Text section -
Managing the service updates
MemoryDB service updates are released on a regular basis. If you have one or more qualifying clusters for those service updates, you receive notifications through email, SNS, the Personal Health Dashboard (PHD), and Amazon CloudWatch events when the updates are released. The updates are also displayed on the Service Updates page on the MemoryDB console. By using this dashboard, you can view all the service updates and their status for your MemoryDB fleet.
You control when to apply an update before an auto-update starts. We strongly recommend that you apply any updates of type security-update as soon as possible to ensure that your MemoryDB are always up-to-date with current security patches.
The following sections explore these options in detail.
Amazon MemoryDB Managed maintenance and service updates overview
We frequently upgrade our MemoryDB fleet, with patches and upgrades being applied to instances seamlessly. We do this in one of the two ways:
Continuous managed maintenance.
Service updates.
These maintenance and service updates are required to apply upgrades that strengthen security, reliability, and operational performance.

Source data:
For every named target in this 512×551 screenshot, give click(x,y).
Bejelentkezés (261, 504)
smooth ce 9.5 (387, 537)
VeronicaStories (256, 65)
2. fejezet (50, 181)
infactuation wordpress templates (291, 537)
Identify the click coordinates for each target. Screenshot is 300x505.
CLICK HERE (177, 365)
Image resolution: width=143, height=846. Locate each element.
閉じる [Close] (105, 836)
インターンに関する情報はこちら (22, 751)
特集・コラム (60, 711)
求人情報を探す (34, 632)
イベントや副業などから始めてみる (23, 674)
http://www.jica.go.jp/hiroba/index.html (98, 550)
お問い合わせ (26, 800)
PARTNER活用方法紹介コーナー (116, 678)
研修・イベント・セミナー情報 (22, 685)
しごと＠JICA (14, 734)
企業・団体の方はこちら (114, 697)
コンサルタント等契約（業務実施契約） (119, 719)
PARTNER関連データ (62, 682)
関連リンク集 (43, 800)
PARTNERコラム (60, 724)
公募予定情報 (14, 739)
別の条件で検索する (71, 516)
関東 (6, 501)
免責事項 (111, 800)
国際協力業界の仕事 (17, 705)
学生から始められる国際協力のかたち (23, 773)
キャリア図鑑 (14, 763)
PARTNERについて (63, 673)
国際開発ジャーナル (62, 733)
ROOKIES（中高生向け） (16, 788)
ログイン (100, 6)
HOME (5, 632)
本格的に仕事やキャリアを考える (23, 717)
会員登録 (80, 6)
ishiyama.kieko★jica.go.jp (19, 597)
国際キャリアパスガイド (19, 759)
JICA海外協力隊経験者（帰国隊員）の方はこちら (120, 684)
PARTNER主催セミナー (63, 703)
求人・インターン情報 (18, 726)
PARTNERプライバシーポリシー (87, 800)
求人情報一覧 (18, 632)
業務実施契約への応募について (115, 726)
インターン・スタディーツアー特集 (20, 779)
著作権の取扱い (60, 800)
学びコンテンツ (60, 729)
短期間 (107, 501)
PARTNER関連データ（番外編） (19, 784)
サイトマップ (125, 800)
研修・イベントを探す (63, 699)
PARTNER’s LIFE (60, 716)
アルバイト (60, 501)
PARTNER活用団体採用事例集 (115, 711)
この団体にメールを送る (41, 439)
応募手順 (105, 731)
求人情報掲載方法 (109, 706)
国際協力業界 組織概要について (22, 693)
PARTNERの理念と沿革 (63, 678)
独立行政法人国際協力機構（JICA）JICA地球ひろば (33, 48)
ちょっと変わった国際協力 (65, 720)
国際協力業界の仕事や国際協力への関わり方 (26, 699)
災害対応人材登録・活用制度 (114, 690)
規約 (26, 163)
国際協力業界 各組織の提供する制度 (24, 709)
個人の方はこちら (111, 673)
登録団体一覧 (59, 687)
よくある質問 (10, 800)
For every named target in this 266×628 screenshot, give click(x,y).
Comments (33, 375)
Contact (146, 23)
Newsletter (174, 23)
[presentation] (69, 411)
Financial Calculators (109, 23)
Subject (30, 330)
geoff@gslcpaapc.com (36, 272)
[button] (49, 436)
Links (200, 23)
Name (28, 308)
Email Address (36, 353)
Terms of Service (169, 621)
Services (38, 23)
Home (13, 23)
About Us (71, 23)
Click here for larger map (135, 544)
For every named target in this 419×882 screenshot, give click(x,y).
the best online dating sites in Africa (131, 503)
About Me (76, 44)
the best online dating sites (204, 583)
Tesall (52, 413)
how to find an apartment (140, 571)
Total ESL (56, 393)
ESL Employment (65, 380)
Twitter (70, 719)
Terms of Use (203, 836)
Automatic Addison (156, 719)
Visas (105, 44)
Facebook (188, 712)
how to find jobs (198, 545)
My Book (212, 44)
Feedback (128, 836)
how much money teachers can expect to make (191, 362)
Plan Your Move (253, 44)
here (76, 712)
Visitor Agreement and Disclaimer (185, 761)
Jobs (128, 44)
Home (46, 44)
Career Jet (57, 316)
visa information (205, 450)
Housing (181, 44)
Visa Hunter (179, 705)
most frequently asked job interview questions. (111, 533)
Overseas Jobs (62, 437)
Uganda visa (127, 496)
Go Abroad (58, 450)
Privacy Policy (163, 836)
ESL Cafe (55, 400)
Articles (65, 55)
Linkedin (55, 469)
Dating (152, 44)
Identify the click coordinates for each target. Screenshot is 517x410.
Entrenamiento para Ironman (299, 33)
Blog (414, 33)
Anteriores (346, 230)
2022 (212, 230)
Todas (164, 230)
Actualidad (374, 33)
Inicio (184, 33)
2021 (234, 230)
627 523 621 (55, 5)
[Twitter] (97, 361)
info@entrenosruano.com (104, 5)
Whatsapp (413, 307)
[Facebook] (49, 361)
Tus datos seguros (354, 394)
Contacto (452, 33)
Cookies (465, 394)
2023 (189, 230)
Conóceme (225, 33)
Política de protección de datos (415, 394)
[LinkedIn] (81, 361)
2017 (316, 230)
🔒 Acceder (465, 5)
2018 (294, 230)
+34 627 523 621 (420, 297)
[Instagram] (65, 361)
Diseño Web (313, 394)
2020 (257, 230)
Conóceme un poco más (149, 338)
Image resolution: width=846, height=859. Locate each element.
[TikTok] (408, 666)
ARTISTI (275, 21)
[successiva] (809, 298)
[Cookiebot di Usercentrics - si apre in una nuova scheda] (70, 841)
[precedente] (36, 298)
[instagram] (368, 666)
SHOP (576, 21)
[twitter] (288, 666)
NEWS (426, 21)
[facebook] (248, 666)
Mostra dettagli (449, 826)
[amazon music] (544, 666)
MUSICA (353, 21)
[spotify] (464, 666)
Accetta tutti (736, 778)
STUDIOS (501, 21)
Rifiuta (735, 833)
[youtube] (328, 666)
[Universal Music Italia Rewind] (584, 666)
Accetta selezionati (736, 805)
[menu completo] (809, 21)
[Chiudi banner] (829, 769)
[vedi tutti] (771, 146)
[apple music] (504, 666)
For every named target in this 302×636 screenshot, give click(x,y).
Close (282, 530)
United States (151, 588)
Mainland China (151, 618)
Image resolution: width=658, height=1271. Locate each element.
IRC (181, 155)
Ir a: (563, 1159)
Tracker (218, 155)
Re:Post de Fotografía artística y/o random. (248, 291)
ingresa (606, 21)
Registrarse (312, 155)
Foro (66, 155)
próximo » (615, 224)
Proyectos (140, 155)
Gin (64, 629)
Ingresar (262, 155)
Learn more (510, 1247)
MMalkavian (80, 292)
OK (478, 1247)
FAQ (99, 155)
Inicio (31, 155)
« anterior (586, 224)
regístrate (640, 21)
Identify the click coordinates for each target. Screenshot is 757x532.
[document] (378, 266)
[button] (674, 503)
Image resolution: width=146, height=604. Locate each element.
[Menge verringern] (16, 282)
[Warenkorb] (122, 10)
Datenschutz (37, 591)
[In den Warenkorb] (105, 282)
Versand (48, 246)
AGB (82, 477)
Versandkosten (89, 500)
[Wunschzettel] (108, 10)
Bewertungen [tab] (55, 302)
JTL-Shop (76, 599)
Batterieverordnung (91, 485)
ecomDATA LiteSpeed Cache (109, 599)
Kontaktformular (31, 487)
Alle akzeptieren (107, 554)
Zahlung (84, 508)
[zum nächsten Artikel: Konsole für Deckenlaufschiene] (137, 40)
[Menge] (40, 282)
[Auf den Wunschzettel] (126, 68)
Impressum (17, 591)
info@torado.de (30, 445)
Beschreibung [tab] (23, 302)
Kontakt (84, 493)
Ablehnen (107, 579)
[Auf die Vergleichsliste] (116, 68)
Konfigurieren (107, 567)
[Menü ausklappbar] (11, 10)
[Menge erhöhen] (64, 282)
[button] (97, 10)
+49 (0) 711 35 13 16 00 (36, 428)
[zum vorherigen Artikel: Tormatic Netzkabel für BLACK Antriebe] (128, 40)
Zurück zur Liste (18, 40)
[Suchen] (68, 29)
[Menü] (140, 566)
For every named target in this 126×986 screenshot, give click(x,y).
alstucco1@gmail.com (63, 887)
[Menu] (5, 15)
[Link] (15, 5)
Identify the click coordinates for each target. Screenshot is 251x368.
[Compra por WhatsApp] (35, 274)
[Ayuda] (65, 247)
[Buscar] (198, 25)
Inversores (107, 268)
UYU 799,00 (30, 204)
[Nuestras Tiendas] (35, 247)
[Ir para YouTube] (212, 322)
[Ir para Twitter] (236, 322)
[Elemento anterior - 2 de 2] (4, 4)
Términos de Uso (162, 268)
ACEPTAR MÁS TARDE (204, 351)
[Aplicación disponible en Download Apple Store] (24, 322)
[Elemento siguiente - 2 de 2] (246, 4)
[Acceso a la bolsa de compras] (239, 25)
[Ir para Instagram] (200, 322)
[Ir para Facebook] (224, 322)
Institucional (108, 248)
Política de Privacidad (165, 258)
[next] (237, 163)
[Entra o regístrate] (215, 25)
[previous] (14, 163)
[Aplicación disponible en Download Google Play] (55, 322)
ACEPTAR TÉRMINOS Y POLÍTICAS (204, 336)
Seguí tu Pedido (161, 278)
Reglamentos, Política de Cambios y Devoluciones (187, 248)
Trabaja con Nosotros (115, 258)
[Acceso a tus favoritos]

Short problem - Please write out everything in the MemoryDB service updates text from "Managing the service" down to "current security patches.". The items have no connection to the MemoryDB service updates text.

Complete output -
Managing the service updates
MemoryDB service updates are released on a regular basis. If you have one or more qualifying clusters for those service updates, you receive notifications through email, SNS, the Personal Health Dashboard (PHD), and Amazon CloudWatch events when the updates are released. The updates are also displayed on the Service Updates page on the MemoryDB console. By using this dashboard, you can view all the service updates and their status for your MemoryDB fleet.
You control when to apply an update before an auto-update starts. We strongly recommend that you apply any updates of type security-update as soon as possible to ensure that your MemoryDB are always up-to-date with current security patches.